AVS 53rd International Symposium
    Applied Surface Science Monday Sessions
       Session AS-MoA

Paper AS-MoA7
Structure Elucidation of Nano-Composite Catalysts by Multivariate Analysis and Regression Modeling of XPS Data

Monday, November 13, 2006, 4:00 pm, Room 2005

Session: Developing Methods for Data Analysis
Presenter: K. Artyushkova, University of New Mexico
Authors: K. Artyushkova, University of New Mexico
J.E. Fulghum, University of New Mexico
T.S. Olson, University of New Mexico
P. Atanassov, University of New Mexico
Correspondent: Click to Email

A new class of non-platinum electrocatalysts, based on pyrolysed porphyrins), was studied using X-ray photoelectron spectroscopy (XPS) in combination with multivariate analysis.

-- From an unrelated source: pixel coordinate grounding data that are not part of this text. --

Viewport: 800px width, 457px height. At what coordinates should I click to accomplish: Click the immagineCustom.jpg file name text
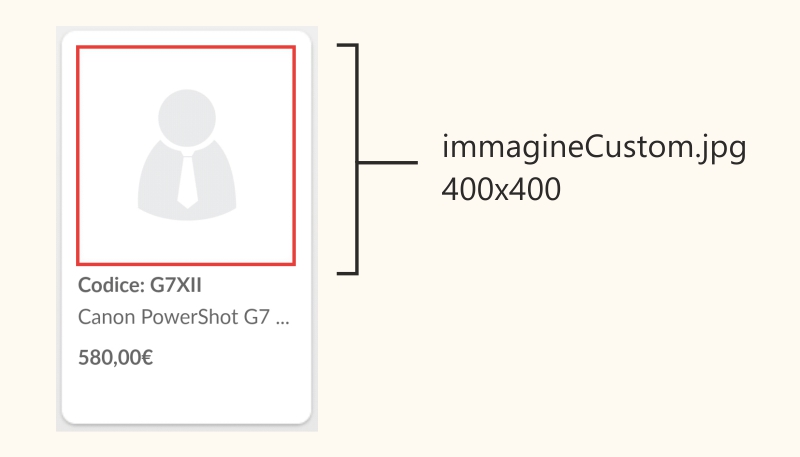(x=594, y=150)
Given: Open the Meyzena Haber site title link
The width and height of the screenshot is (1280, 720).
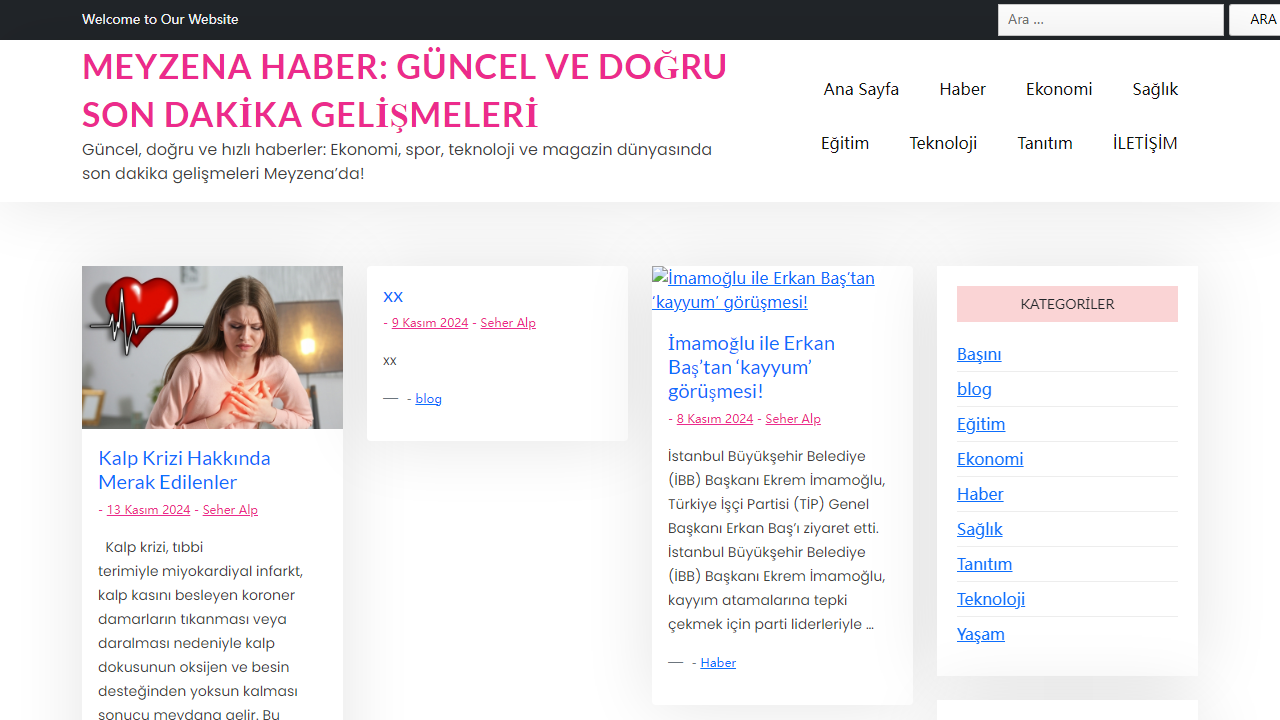Looking at the screenshot, I should pyautogui.click(x=404, y=89).
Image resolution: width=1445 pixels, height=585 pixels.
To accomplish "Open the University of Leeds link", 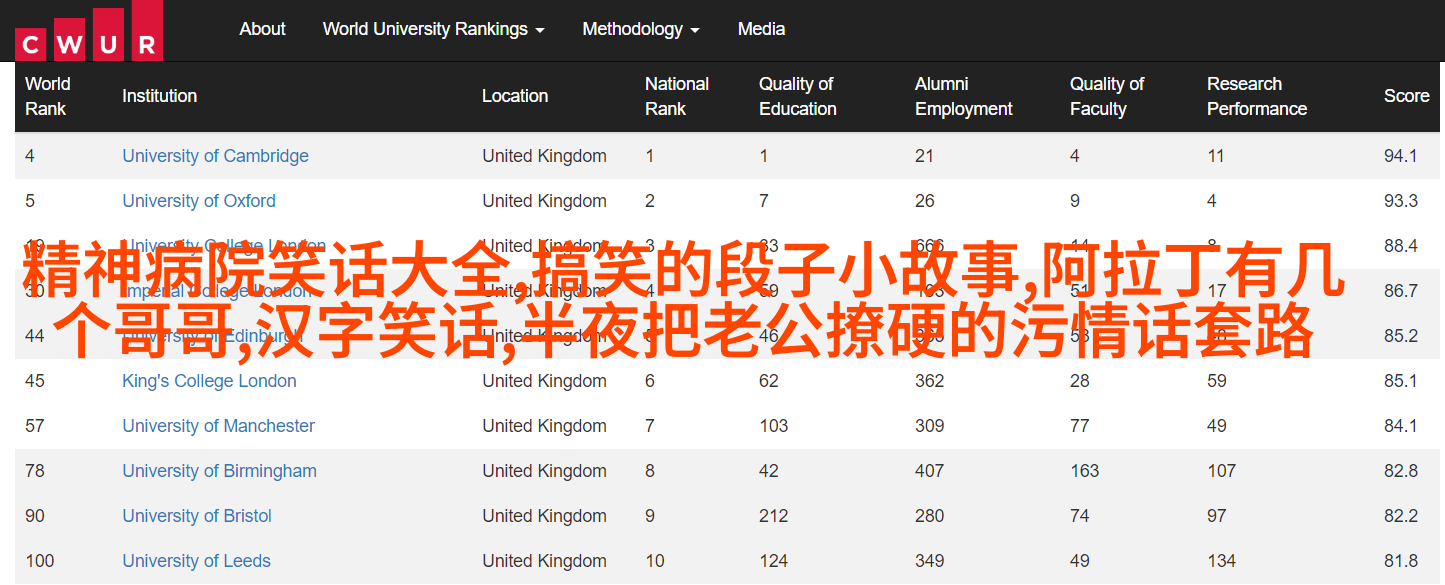I will [x=196, y=561].
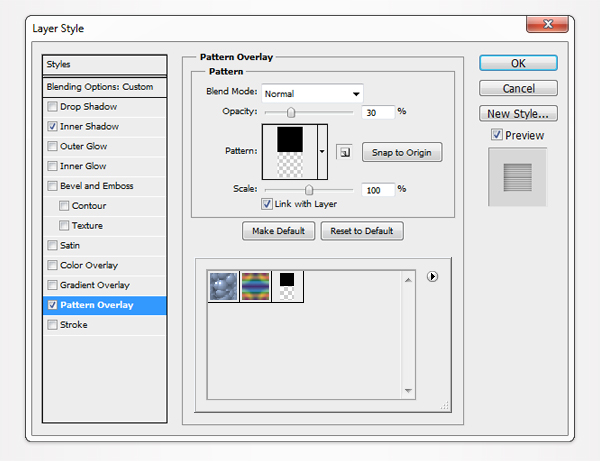Uncheck Link with Layer option
600x461 pixels.
tap(267, 204)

Understanding the CoTMPP electrocatalyst structure in combination with surface medications occurring during pyrolysis requires identification of subtle changes in a very complex system. Deconvoluting numerous overlapping photoelectron peaks is a particular challenge in this case, as new species formed during pyrolysis may appear at the same binding energy as existing species. High-resolution spectra acquired from the precursor and electrocatalysts pyrolyzed at various experimental conditions were curve-fit using a) individual peaks of constrained width and shape as well as b) experimentally obtained photopeaks from the precursor and additional peaks required for a complete curve fit. Principal Component Analysis (PCA) was applied to quantitative results from the curve-fits of both types of spectra of pure elements, and various combinations, to identify types of species both formed and destroyed during the pyrolysis process and to find correlations between them. It was established that the catalyst presents a nano-composite of highly dispersed pyropolymer with remaining Nx-centers inserted in a graphite-like matrix. Approximately 50% of the metal is Co2+ associated with remaining N4-centers. The remaining cobalt is present in crystallites of metallic Co, coated with thin layer of CoO. The distribution of these types of moieties is directly related to the efficiency of oxygen reduction. A Spectra-to-property relationship was developed by applying multivariate regression models correlating XPS data with rotating-ring disk electrode (RRDE) data for the CoTMPP catalyst treated in various acids which selectively remove chemical moieties. These models have a potential for predicting the chemical composition of the CoTMPP catalyst which optimizes electrochemical performance.